Don't get me wrong Budd, the PP is an
excellent portfolio, and far, far better than 99% of anything else, IMHO. The PP offers great performance and excellent protection in all major economic climates plus a bit of "catastrophe insurance" in the form of physical bullion. But one thing it's not is a no-to-low volatility portfolio. It will avoid crushing multi-year drawdowns, but you gotta be prepared for the day-to-day fluctuation to sometimes include big drops. That's true of anything that's not 100% cash, including a 60/40 portfolio--even more so, in fact.

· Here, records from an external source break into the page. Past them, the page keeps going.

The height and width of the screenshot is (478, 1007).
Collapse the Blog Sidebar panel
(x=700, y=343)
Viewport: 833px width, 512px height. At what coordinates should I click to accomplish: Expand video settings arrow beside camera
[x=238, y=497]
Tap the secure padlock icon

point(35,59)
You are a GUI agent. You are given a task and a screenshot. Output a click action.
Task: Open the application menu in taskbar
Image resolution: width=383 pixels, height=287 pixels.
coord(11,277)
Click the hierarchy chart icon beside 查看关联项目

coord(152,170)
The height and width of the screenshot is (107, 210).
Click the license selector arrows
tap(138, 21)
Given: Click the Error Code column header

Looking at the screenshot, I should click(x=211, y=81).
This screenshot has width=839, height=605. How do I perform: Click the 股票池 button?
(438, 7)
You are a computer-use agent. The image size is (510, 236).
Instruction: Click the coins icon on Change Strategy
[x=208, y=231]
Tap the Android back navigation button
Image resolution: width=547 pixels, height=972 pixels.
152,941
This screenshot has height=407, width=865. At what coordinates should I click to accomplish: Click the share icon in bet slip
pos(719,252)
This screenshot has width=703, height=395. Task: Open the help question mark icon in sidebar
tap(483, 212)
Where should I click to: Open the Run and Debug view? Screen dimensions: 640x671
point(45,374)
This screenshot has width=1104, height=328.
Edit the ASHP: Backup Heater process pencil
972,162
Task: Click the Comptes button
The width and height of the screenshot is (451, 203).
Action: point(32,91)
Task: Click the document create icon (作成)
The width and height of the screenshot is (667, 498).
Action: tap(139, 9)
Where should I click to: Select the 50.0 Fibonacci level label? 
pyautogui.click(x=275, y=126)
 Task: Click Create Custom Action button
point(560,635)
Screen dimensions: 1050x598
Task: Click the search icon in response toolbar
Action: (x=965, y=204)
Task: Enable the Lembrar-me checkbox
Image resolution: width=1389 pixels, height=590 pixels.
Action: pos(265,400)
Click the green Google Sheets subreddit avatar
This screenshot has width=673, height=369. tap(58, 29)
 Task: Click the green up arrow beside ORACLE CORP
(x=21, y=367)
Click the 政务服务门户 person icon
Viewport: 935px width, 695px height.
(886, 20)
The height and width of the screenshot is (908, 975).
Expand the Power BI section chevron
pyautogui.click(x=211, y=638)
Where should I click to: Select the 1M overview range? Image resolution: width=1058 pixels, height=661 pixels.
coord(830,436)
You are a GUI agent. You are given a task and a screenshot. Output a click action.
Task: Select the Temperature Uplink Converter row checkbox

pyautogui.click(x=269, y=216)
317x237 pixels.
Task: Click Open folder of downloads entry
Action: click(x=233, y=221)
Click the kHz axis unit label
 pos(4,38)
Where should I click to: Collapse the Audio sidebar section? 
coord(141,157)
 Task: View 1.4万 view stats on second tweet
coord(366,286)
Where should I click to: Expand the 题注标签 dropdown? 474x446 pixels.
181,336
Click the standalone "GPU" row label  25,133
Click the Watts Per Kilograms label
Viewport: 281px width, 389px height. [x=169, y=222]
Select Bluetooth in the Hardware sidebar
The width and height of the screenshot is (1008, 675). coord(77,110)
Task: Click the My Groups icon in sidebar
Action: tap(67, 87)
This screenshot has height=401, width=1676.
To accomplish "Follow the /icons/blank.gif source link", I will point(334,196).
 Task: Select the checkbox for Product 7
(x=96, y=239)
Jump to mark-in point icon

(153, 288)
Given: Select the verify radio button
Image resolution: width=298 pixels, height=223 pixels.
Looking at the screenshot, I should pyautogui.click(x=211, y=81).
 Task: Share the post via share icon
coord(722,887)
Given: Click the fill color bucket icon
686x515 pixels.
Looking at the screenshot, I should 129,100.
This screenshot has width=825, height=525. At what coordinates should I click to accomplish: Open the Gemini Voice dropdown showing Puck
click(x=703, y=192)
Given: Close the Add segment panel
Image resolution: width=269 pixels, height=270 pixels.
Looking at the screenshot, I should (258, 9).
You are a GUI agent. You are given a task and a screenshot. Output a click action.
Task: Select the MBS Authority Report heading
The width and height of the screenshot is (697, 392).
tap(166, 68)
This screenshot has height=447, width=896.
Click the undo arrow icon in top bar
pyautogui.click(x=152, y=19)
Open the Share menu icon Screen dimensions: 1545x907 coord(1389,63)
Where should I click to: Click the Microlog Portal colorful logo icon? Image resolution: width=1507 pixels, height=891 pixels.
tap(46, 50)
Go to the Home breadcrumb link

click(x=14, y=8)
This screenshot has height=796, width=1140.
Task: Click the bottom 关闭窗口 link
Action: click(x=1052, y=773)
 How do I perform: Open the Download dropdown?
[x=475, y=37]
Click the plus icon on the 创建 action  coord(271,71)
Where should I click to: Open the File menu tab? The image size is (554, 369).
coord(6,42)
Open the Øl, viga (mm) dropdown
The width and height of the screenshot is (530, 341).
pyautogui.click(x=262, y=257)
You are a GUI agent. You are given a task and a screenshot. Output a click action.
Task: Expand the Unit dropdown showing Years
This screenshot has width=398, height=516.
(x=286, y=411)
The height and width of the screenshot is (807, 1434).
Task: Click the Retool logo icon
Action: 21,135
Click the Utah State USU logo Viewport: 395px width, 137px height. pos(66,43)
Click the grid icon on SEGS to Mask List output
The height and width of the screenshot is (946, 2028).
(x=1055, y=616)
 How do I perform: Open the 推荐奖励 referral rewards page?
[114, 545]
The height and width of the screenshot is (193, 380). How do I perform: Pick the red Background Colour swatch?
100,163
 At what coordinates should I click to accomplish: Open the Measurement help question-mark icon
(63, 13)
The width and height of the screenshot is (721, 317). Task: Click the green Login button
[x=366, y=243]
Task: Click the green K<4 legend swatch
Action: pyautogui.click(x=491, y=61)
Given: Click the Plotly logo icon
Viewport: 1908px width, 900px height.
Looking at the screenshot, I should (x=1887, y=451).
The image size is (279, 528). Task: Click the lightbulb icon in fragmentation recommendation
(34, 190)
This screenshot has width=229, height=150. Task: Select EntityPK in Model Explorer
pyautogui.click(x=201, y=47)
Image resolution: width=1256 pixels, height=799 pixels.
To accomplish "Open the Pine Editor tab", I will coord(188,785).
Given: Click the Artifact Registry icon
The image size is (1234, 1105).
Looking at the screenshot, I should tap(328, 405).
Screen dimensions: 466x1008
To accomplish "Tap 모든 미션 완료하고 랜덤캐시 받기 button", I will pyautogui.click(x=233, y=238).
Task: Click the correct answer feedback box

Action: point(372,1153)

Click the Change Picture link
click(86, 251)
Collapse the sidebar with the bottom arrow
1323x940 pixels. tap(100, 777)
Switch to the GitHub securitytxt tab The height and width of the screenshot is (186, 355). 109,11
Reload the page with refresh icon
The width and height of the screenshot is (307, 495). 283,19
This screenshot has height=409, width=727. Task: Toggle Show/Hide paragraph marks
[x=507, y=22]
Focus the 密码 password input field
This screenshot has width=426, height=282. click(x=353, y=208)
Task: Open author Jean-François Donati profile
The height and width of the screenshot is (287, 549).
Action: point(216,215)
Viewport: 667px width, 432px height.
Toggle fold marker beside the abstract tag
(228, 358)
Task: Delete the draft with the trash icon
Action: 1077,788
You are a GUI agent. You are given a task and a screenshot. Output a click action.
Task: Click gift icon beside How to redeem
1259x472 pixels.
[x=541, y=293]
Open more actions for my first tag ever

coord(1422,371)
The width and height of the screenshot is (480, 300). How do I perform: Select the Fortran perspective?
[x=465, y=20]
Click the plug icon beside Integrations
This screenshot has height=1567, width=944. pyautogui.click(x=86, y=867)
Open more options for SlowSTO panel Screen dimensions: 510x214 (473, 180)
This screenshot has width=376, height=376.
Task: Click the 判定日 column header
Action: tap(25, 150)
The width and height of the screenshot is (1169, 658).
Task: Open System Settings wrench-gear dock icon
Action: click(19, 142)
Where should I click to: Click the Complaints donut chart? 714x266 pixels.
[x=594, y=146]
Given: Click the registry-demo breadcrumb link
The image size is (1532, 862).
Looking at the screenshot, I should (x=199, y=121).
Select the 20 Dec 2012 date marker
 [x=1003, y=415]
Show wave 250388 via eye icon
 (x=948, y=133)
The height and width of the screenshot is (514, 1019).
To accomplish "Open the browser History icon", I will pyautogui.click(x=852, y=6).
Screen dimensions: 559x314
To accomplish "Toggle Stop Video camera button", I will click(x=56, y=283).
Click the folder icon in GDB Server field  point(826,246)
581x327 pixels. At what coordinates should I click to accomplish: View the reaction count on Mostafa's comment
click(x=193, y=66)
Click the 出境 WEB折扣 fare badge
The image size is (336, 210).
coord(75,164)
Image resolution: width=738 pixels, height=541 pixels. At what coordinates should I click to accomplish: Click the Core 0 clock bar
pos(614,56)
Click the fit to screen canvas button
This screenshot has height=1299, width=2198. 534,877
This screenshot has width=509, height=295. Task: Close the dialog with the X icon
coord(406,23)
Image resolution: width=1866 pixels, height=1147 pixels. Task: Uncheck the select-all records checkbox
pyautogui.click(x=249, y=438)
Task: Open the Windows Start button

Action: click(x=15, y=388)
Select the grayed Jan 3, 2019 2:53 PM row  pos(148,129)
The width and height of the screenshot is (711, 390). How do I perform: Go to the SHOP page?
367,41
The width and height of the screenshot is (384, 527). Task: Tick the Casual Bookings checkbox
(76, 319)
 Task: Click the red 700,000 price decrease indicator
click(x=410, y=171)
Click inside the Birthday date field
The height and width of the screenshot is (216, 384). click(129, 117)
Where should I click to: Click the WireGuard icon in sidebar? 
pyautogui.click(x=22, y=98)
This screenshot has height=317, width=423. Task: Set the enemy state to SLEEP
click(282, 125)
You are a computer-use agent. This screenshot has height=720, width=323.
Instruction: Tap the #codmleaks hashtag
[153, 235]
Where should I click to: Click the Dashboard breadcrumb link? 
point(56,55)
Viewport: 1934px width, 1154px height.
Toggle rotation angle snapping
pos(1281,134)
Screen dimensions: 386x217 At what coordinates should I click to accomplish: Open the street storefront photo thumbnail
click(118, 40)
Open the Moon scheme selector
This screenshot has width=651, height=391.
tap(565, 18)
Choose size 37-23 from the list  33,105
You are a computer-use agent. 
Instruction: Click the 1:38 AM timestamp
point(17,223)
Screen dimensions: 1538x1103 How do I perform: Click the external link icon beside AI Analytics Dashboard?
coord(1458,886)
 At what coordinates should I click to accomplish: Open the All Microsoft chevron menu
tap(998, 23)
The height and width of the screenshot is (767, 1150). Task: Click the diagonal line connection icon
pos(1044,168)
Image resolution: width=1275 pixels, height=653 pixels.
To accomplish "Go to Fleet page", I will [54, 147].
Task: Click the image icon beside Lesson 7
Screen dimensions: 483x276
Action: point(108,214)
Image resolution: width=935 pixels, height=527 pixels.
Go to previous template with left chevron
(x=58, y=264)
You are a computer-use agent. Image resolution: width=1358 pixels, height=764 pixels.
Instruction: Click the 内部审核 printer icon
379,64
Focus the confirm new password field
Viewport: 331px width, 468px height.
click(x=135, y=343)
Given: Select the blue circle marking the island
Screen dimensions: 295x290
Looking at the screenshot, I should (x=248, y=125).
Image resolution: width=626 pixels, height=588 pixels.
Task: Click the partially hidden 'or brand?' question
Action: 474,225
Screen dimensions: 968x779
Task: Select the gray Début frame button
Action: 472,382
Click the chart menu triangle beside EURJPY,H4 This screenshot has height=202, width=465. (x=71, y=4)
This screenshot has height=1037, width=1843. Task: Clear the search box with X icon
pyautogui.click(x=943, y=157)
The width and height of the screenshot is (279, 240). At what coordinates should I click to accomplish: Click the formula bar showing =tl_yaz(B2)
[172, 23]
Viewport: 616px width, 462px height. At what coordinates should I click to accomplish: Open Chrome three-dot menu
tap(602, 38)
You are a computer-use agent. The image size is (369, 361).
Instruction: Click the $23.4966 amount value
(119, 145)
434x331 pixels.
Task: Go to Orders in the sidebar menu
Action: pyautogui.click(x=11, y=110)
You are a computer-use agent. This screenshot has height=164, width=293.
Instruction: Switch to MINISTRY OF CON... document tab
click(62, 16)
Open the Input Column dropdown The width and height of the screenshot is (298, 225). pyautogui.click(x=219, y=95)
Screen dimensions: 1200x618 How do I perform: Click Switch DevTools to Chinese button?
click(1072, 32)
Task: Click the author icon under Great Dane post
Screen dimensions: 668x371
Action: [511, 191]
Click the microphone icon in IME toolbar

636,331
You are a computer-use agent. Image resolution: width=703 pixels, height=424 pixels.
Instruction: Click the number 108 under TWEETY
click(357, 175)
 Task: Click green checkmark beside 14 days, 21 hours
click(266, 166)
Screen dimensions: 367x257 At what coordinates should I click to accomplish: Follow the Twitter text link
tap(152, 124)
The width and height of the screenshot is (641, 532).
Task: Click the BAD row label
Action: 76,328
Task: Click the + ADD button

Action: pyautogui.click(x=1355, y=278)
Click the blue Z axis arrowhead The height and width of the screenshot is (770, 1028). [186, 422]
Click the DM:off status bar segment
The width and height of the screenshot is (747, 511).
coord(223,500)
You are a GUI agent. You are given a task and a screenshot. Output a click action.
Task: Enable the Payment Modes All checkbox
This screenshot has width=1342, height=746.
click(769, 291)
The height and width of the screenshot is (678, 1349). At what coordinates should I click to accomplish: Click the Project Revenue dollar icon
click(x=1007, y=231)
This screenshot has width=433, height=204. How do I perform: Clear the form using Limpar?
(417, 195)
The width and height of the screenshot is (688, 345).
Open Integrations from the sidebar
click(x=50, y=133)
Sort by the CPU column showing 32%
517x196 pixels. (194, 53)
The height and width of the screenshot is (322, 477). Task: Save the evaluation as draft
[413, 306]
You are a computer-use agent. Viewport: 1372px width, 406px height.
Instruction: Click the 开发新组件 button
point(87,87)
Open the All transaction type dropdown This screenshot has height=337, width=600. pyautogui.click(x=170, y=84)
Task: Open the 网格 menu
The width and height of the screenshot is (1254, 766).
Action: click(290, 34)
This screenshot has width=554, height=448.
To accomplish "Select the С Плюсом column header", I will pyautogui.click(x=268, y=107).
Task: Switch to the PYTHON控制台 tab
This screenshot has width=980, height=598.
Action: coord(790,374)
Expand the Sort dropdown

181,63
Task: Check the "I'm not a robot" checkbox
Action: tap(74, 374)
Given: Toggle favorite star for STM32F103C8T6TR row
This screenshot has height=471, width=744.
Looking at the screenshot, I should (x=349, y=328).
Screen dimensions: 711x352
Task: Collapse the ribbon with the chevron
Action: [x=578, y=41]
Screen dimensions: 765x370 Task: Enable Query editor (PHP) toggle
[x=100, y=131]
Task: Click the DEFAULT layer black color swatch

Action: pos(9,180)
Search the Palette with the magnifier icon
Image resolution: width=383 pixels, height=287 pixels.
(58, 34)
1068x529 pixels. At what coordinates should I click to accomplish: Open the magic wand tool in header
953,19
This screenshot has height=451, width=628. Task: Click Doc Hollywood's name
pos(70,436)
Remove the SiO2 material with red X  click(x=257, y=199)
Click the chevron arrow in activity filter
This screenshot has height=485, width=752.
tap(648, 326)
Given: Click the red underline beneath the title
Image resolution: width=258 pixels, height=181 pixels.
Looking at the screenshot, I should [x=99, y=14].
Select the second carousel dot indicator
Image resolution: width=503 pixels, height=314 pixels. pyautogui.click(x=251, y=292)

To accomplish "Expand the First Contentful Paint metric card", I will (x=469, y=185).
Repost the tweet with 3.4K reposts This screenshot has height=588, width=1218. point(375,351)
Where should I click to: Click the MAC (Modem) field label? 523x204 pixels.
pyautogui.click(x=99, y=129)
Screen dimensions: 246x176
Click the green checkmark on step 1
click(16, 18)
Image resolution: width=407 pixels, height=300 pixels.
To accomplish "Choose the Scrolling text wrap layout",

There is nothing sacred about the PP, and I don't think there's anything wrong with taking the PP framework and asking yourself how it works, then tweaking it to match your psychology better while preserving its core insights. Adding more cash to dampen volatility, for example, or even removing cash and accepting higher volatility and vulnerability in a tight money recession. Either of those portfolios are certainly "PP-like."
In the end, I think the most important thing is to implement a portfolio that matches your psychology, not adopt something and then rigidly stick to it no matter what, regardless of how it makes you feel. If your investment portfolio doesn't match your personal psychological risk profile, eventually you'll break and sell at the worst time. Ask me how I know this…

Human behavior is economic behavior. The particulars may vary, but competition for limited resources remains a constant.